Variability in the community consumption of antibiotics: a problem in Europe, Spain and Asturias

Infez Med . 2019 Jun 1;27(2):134-140.

Fecha de la publicación: 01/06/2019

Autor: Maria Luisa Sanchez (1), Manuel Javier Vallina-Victorero (2), Maria Rosario Bachiller (3), Ricardo Arbizu (1), Eugenia Llaneza (4), Shura Rozada (1), Jose Maria Eiros (5)


  • PMID: 31205035


1Health Services Management Department, Health Service of the Principality of Asturias, Oviedo, Spain.

2Angiology and Vascular Surgery Department. Hospital of Cabuenes, Gijon, Spain.

3Faculty of Medicine, University of Valladolid, Spain.

4Microbiology Department, University Central Hospital of Asturias, Asturias, Spain.

5Microbiology Department, University Hospital «Rio Hortega», Valladolid, Spain.

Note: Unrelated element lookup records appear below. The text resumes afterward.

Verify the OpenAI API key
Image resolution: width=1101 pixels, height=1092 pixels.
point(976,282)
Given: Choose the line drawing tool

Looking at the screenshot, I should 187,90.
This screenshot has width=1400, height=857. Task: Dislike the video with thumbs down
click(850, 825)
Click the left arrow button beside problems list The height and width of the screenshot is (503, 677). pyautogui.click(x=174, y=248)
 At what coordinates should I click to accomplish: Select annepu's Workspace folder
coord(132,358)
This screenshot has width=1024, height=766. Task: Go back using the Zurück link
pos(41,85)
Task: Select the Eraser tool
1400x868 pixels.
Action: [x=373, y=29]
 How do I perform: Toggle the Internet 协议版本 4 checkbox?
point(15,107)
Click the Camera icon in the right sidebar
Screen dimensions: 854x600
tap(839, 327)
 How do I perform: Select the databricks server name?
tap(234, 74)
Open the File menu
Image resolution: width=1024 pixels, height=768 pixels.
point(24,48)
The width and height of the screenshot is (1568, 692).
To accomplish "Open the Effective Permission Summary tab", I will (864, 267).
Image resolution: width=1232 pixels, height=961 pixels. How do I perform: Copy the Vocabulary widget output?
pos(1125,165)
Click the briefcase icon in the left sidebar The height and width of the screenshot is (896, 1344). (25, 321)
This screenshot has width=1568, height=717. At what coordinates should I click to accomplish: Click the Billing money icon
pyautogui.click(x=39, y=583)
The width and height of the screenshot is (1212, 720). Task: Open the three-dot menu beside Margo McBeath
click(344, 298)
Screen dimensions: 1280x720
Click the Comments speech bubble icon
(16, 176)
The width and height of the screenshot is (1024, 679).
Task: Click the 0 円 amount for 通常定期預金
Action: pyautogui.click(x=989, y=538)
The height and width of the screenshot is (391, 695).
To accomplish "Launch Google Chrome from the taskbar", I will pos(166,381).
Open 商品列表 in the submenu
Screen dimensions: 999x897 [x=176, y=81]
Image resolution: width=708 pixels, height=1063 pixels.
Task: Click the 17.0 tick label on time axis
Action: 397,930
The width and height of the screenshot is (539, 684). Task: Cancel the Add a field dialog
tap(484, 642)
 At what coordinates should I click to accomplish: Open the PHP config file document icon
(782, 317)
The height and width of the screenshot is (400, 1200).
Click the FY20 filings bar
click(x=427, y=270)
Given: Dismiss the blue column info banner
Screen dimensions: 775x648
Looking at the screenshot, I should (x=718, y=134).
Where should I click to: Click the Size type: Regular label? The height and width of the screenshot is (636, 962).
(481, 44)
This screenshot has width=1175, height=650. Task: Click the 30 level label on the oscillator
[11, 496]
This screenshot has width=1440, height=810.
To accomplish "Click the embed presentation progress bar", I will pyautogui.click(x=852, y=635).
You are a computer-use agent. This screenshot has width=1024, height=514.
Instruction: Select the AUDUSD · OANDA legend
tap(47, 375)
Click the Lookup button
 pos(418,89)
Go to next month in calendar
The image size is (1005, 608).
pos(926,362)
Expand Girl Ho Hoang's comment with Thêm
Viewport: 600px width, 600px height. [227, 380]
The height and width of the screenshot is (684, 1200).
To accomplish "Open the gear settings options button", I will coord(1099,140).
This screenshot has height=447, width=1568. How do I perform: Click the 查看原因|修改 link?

Increasing bacterial resistance is strictly correlated to the increasing use of antibiotics, currently constituting a public health problem. The aim of this study was to describe the consumption of antibiotics in Asturias, an autonomous community in northwestern Spain, and compare the results obtained with data from elsewhere in Spain and other European countries. A descriptive study was carried out on the use of antibacterial drugs for systemic use, ATC code J01 in Asturias in 2011-2015. Data were obtained from the prescription-billing information system charged to the Health Service of Asturias. The consumption data are expressed in daily doses per 1,000 inhabitants and day (DHD), and number of packages per thousand inhabitants per day. The average weighted consumption of antibiotics for systemic use in the Asturian community was 26.23 daily doses per 1000 inhabitants per day (DHD) in 2015. This figure was higher than that of the EU/EEA population, which was 22.4 DHD, and that of the whole of Spain at 22.2 DHD. There is a wide variability in consumption among the different areas of the Asturian region. This variability is common to the rest of the country and Europe. It can be explained by the influence of the data used in the indicators and by the variability in medical practice. Priority should be given to homologating consumer-monitoring information systems and implementing national strategies aimed at providing more information to medical practitioners, encouraging the appropriate use of antibiotics so as to reduce variability, consumption and resistance.